Life is filled with lots of exciting moments, and you’ll likely have a couple of goals that you’re working toward. Knowing why you’re investing is the first step toward building your investment strategy.
Here are three questions to help you map out your investment goals.
1. How long do I want to invest?
Knowing when you’re going to need your money (your time horizon) will help you decide how much risk you may be able to take on in your investments.
Short-term: Goals that you want to achieve within three years. When you’re working within a short time horizon, consider lower-risk strategies that won’t put your principal (what you’ve already saved) at risk.
Mid-term: Goals that you want to achieve in three to seven years. Look to strike a balance between protecting your savings and achieving modest growth that doesn’t get gobbled up by inflation.

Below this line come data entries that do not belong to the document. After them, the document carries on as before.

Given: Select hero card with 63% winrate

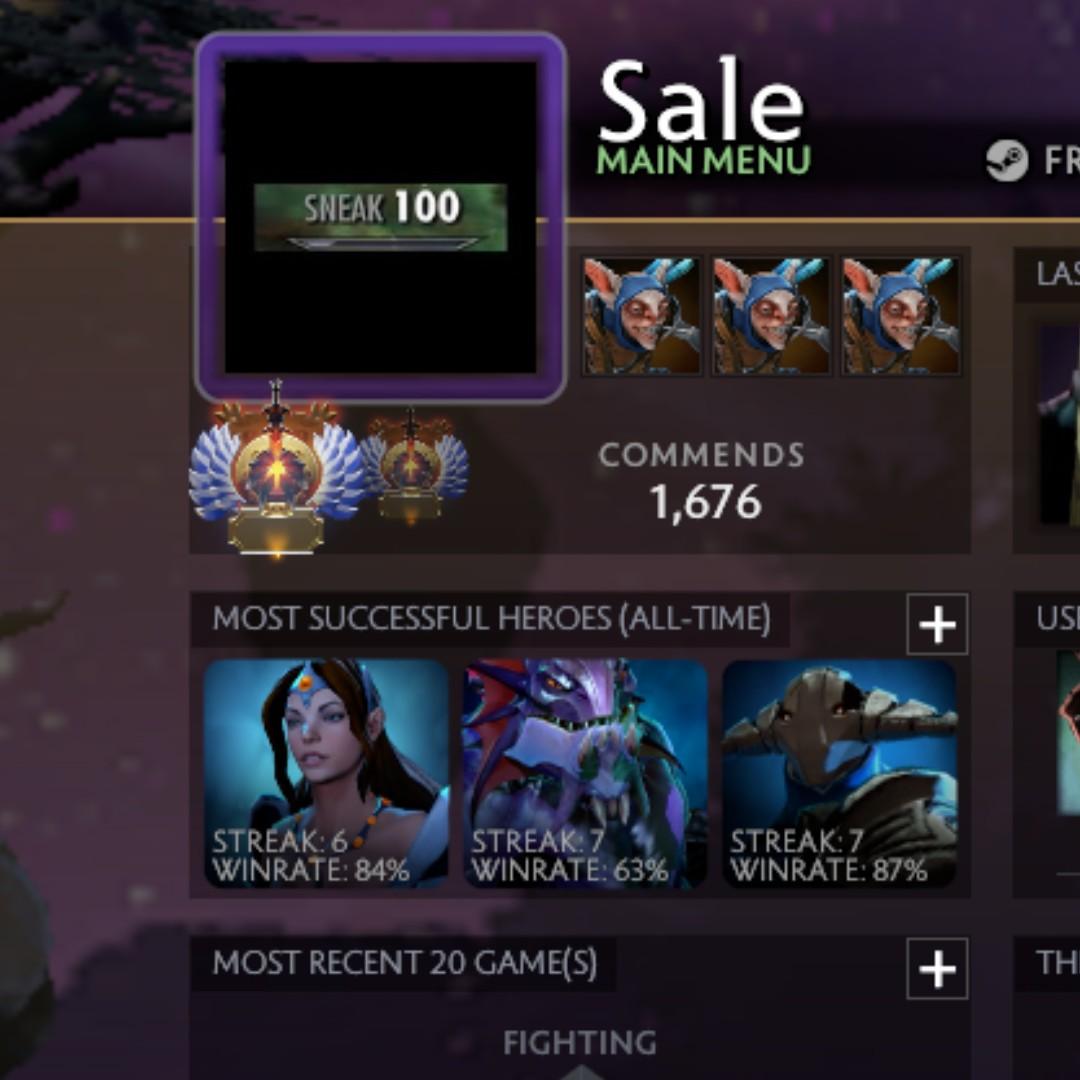Looking at the screenshot, I should (585, 773).
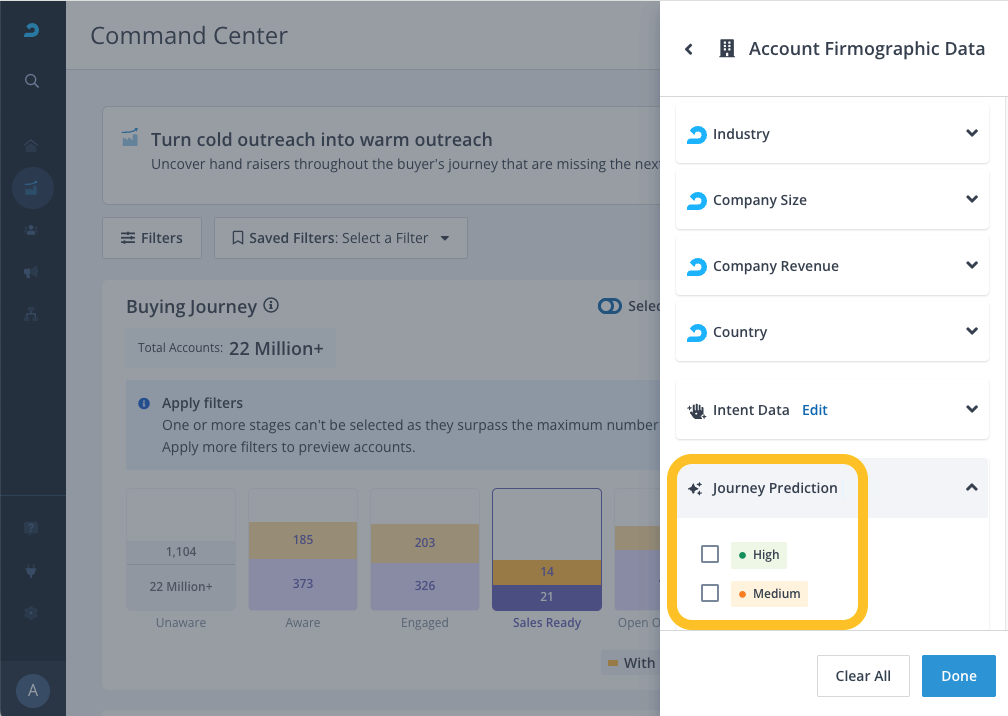Screen dimensions: 1008x716
Task: Click the search icon in the sidebar
Action: click(32, 81)
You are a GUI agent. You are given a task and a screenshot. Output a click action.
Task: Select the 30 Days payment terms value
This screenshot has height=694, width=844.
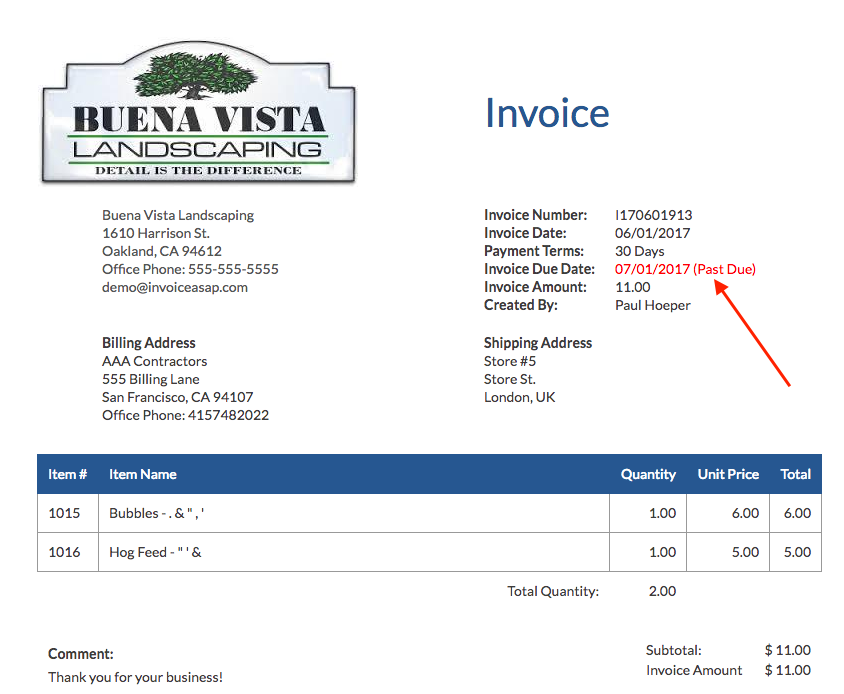tap(639, 251)
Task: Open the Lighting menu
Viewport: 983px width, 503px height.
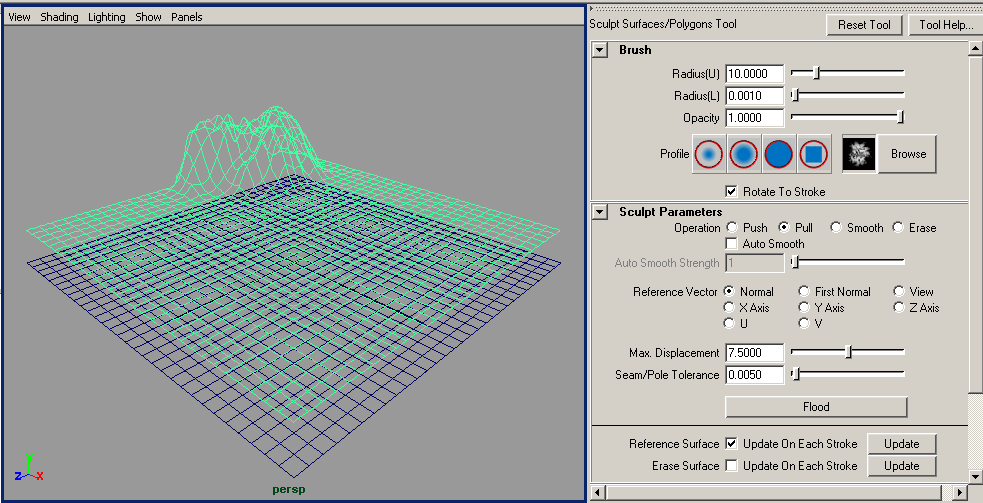Action: point(107,17)
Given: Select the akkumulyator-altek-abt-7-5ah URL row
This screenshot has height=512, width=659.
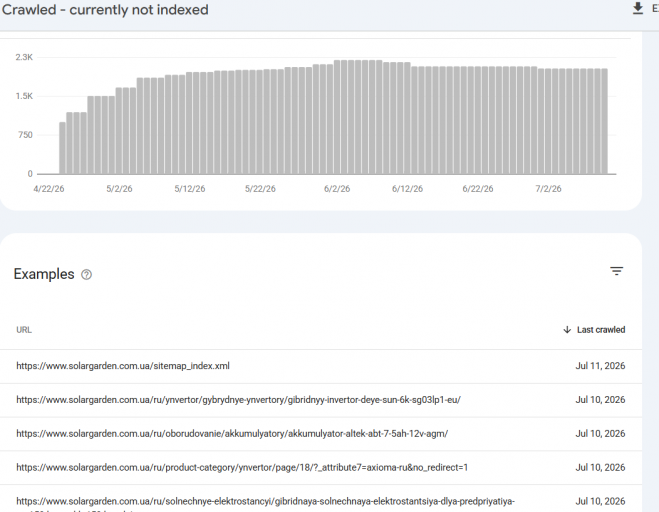Looking at the screenshot, I should point(321,434).
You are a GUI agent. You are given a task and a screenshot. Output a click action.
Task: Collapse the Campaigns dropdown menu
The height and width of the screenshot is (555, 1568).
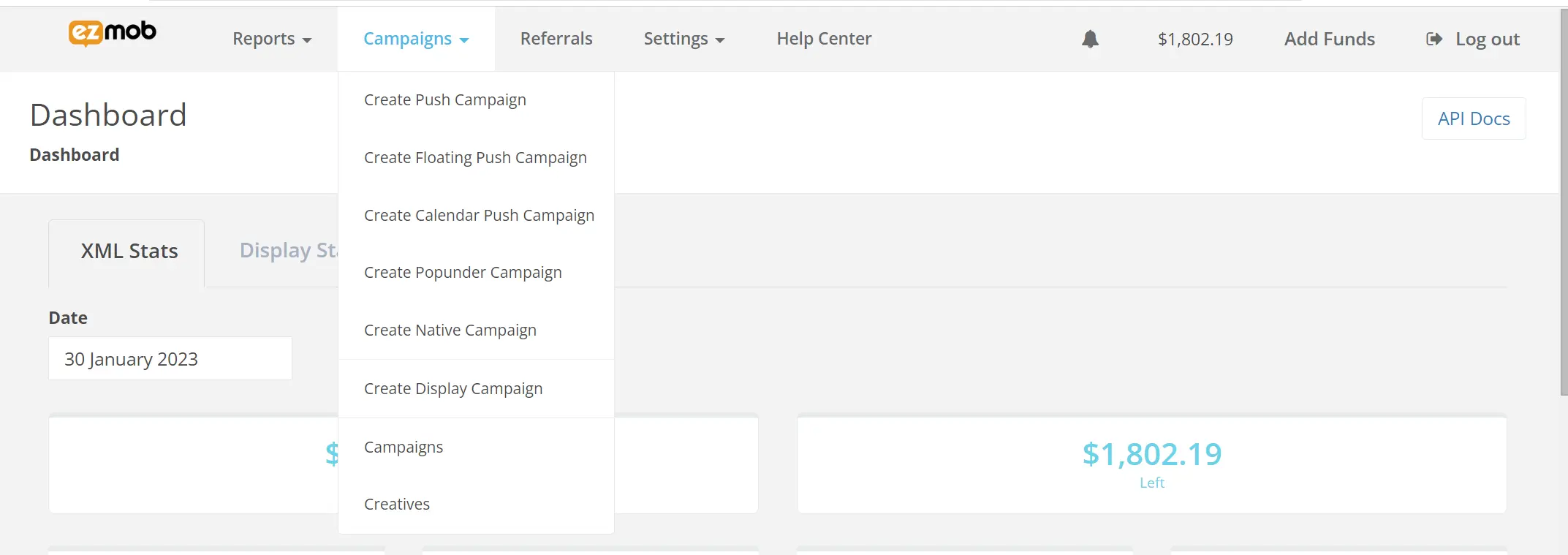pos(416,39)
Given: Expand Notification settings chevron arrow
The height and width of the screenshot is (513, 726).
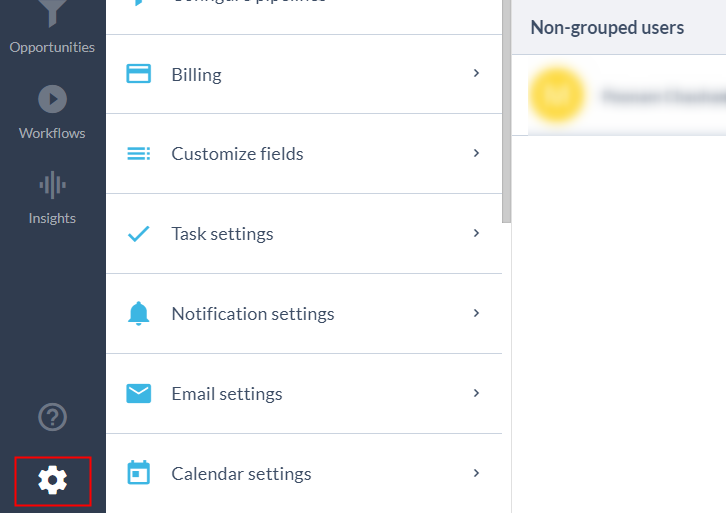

Long-term: Goals that you want to achieve in more than ten years. A long time horizon allows you to weather the ups and downs of the stock market – which could offer the best potential for growth.
2.How much will I need?
Estimate how much you’ll need, and adjust for inflation. A long time horizon means that you’ll need your investment return to outpace inflation to grow your money. The inflation rate in Canada generally hovers around 2%.*
3. What is the best account type, taxable or tax-advantaged?
In Canada, there are several types of investment accounts. Aligning your investment goals with the right account type can help make your investment journey more efficient.
Government-registered plans and accounts, like
RESPs, let you grow your savings tax-free.
Non-registered accounts have limited tax advantages but can offer you more flexibility.